SUPPLIED MATERIAL:
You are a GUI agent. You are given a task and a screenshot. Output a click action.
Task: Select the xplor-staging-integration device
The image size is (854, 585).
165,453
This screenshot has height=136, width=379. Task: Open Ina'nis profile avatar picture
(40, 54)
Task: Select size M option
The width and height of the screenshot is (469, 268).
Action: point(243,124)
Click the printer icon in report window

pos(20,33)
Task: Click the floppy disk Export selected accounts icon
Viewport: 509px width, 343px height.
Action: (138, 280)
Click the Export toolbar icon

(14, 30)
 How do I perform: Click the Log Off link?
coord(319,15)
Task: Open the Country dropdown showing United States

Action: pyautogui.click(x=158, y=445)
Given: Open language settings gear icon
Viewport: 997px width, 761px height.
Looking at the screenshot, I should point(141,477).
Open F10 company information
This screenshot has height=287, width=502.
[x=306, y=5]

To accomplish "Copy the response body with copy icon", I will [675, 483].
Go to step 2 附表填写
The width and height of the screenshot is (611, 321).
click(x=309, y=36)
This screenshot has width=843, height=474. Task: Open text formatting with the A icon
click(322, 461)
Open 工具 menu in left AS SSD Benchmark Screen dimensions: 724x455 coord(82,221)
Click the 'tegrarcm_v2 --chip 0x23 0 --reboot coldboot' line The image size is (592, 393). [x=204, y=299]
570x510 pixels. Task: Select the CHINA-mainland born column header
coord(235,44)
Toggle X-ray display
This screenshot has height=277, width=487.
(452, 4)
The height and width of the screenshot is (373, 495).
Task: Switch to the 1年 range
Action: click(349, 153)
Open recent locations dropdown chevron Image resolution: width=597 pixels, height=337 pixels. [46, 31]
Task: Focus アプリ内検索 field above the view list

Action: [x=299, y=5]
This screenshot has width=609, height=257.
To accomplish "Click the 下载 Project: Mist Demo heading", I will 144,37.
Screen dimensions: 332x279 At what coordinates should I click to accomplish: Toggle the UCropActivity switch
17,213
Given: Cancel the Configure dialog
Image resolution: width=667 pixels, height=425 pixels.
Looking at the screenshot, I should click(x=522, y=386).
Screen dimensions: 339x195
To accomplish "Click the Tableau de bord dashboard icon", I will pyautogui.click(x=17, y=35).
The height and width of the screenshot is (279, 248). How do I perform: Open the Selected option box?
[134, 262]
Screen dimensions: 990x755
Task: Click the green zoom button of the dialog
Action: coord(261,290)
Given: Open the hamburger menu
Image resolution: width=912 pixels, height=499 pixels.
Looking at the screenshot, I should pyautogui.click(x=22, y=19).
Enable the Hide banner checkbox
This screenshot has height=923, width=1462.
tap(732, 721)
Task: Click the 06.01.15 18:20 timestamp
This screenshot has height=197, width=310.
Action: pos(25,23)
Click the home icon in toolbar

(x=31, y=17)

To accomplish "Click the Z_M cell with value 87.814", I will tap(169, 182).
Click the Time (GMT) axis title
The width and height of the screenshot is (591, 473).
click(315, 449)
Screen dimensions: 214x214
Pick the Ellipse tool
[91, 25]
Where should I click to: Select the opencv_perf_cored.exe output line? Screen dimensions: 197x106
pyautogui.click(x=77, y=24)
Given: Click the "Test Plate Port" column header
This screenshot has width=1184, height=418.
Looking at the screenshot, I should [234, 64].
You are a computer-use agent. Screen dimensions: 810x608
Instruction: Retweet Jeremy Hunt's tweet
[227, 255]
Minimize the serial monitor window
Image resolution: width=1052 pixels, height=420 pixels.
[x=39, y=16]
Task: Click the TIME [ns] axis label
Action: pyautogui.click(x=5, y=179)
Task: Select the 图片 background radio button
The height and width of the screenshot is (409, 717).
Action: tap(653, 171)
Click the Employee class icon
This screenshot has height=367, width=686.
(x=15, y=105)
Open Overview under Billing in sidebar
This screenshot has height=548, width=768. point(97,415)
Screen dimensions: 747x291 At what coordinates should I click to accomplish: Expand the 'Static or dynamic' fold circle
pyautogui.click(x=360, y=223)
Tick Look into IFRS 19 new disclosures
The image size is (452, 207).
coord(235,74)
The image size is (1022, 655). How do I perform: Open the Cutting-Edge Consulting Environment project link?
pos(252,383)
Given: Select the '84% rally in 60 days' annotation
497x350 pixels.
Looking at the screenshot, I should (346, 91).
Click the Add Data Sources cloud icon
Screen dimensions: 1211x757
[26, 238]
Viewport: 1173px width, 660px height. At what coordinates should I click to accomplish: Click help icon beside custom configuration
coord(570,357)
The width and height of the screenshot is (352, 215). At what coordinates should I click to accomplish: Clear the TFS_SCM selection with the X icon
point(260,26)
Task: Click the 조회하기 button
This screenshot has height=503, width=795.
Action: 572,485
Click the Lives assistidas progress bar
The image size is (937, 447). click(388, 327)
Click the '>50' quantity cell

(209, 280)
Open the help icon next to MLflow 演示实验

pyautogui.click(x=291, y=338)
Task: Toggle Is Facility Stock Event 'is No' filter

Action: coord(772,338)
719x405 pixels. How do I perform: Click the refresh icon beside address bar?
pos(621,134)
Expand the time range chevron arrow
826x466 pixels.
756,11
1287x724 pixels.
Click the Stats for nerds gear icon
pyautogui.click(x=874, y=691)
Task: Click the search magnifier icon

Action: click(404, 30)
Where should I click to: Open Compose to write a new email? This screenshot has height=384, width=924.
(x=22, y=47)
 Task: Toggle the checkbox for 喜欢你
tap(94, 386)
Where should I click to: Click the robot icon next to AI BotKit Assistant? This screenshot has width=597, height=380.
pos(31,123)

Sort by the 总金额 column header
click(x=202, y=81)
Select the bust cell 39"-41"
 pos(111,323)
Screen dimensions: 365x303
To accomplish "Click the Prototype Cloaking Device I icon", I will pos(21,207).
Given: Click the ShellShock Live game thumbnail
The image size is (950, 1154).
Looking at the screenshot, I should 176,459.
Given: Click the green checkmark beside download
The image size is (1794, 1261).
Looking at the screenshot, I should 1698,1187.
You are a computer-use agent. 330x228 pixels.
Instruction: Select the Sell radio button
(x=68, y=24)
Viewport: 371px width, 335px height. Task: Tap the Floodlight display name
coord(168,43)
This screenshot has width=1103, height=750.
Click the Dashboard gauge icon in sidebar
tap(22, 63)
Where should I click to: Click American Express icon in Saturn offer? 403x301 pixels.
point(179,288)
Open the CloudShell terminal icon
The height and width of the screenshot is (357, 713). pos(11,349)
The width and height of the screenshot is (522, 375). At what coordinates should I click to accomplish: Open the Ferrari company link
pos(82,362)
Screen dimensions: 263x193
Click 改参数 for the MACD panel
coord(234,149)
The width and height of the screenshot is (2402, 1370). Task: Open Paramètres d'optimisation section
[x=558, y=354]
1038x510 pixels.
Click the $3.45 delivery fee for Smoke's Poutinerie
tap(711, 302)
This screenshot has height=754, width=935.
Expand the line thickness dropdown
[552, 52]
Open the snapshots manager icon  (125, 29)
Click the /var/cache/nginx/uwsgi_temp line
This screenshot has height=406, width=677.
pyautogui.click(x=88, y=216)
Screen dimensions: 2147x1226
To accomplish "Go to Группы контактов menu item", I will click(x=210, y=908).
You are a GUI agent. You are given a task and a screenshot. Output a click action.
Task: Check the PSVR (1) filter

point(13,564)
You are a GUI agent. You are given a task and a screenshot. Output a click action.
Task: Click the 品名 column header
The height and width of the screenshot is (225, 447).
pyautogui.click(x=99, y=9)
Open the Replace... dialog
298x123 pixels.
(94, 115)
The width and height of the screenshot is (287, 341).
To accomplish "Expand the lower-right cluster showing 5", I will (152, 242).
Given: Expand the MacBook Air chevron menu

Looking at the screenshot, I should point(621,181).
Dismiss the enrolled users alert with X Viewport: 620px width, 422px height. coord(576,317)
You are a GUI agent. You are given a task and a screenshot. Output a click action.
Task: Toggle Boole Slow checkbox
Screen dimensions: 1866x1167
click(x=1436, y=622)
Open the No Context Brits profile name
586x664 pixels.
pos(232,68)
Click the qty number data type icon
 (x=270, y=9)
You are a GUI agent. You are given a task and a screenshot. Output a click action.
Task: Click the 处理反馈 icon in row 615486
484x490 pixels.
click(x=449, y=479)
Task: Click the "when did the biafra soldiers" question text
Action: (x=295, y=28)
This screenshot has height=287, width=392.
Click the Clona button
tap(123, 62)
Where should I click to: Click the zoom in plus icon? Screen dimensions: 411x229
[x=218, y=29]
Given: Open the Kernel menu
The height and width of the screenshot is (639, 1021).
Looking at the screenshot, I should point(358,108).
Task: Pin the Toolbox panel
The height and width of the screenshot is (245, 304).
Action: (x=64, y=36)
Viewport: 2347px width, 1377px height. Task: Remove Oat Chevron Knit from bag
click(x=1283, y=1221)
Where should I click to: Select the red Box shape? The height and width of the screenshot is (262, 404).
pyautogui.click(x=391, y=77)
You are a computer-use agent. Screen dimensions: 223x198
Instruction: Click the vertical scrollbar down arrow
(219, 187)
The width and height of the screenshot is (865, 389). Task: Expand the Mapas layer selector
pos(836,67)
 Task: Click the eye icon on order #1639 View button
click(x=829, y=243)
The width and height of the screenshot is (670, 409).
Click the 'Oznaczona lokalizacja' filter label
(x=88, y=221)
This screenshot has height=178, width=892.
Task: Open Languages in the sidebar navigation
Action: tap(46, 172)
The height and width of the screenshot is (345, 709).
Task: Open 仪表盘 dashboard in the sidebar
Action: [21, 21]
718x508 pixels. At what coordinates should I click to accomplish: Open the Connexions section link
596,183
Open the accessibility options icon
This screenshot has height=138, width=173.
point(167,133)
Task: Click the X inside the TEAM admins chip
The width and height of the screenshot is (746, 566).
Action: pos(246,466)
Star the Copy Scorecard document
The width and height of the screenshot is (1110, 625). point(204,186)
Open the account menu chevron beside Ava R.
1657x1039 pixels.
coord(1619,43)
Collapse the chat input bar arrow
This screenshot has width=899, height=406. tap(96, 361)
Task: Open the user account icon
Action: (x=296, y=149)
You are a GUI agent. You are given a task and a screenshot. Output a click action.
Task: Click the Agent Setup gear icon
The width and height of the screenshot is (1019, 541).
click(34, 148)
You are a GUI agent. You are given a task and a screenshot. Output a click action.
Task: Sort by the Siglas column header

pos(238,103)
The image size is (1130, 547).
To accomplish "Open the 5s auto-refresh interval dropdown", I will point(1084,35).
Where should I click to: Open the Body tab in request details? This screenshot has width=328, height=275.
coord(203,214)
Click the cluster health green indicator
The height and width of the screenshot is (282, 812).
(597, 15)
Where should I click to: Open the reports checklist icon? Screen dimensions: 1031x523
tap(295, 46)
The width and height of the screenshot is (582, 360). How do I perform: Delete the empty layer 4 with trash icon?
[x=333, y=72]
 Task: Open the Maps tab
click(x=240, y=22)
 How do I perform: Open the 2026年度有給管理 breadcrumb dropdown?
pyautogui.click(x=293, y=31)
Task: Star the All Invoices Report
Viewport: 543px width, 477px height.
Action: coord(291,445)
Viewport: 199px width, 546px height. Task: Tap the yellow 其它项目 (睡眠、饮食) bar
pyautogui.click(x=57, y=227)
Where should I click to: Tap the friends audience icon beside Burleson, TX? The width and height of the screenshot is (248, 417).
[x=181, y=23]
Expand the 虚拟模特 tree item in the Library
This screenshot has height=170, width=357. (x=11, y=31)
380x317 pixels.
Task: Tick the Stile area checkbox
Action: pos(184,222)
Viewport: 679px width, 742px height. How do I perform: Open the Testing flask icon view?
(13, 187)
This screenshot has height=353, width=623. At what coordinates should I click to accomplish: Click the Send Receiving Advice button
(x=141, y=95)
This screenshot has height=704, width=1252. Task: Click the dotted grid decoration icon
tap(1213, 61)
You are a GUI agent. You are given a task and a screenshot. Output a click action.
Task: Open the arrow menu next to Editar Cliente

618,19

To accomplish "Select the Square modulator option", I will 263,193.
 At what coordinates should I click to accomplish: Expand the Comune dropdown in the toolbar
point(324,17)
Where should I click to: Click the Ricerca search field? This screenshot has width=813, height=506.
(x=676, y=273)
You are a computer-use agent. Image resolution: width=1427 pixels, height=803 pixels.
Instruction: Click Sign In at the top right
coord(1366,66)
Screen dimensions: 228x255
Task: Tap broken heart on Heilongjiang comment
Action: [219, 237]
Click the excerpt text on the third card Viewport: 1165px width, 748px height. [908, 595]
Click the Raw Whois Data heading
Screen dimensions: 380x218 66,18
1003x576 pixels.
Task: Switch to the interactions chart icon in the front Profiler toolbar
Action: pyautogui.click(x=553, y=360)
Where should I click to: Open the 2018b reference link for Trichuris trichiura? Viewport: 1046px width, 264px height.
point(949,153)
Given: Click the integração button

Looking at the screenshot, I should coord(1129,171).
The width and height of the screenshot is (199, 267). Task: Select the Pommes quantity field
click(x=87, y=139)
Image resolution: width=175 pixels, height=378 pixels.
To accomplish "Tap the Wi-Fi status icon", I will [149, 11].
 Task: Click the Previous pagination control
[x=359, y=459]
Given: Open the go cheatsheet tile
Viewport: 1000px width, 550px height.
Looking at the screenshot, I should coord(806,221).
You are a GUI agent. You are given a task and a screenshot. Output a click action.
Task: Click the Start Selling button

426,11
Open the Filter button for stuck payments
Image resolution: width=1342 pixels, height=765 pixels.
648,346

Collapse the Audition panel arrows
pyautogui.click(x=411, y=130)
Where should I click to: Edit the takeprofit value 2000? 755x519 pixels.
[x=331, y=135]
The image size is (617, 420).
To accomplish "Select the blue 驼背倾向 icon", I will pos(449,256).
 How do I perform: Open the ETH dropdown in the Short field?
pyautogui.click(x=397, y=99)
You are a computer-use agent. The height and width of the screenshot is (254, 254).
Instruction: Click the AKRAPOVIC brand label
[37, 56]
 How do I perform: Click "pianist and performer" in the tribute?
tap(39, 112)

GIVEN TASK: Could you update the rows between the line holding "Task: Toggle the checkbox for 喜欢你" and the line holding "point(179,288)", inclusive, so that "icon" becomes "symbol" and nothing else changes? Give back only those lines.

COMPLETE OUTPUT:
 Task: Toggle the checkbox for 喜欢你
tap(94, 386)
Where should I click to: Click the robot symbol next to AI BotKit Assistant? This screenshot has width=597, height=380.
pos(31,123)

Sort by the 总金额 column header
click(x=202, y=81)
Select the bust cell 39"-41"
 pos(111,323)
Screen dimensions: 365x303
To accomplish "Click the Prototype Cloaking Device I symbol", I will pos(21,207).
Given: Click the ShellShock Live game thumbnail
The image size is (950, 1154).
Looking at the screenshot, I should 176,459.
Given: Click the green checkmark beside download
The image size is (1794, 1261).
Looking at the screenshot, I should 1698,1187.
You are a computer-use agent. 330x228 pixels.
Instruction: Select the Sell radio button
(x=68, y=24)
Viewport: 371px width, 335px height. Task: Tap the Floodlight display name
coord(168,43)
This screenshot has width=1103, height=750.
Click the Dashboard gauge symbol in sidebar
tap(22, 63)
Where should I click to: Click American Express symbol in Saturn offer? 403x301 pixels.
point(179,288)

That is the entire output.